The Toptal.com blog has a tutorial posted from Andrew Belousoff today sharing what he sees as a solution for high-load RESTful APIs in your application: PhalconPHP.
Suppose you need to create a high-load project based on a PHP MVC framework. You would probably use caching wherever possible. Maybe you would build the project in a single file, or maybe even write your own MVC framework with minimal functionality, or rewrite some parts of another framework. While, yes, this works, it’s a little bit tricky, isn’t it? Fortunately, there is one more solution that makes most of these manipulations unnecessary (save for the cache, perhaps), and this solution is called the PhalconPHP framework.
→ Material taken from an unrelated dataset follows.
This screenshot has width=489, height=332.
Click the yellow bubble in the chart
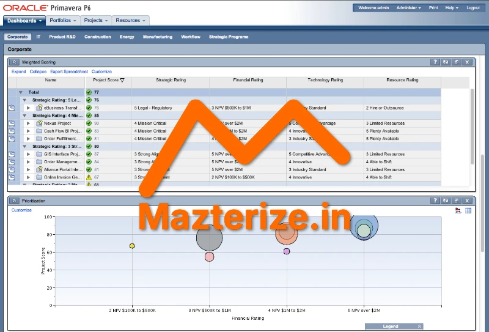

He starts off the article with a brief introduction to the PhalconPHP framework and some of the recent (2016) benchmarks of its performance against both raw PHP and other smaller, lighter MVC frameworks. With that out of the way he starts in on the creation of a sample project, first pointing out the difference between the "micro" and "full-stack" versions. He chooses the "micro" option for his API and walks you through installation of the framework extension, the directory structure it requires and what the code for the front controller looks like. From there he works up the rest of the code:
- configuration handling
- working with the DI container
- creating the RESTful routes/controllers
- building models
- developing some business logic to work with user data
The post ends with a look at performing some testing on the result and mentions the addition of logging and caching functionality. He also points out one of the main disadvantages around using PhalconPHP - that it's an extension and is harder to customize than a PHP-land framework could be.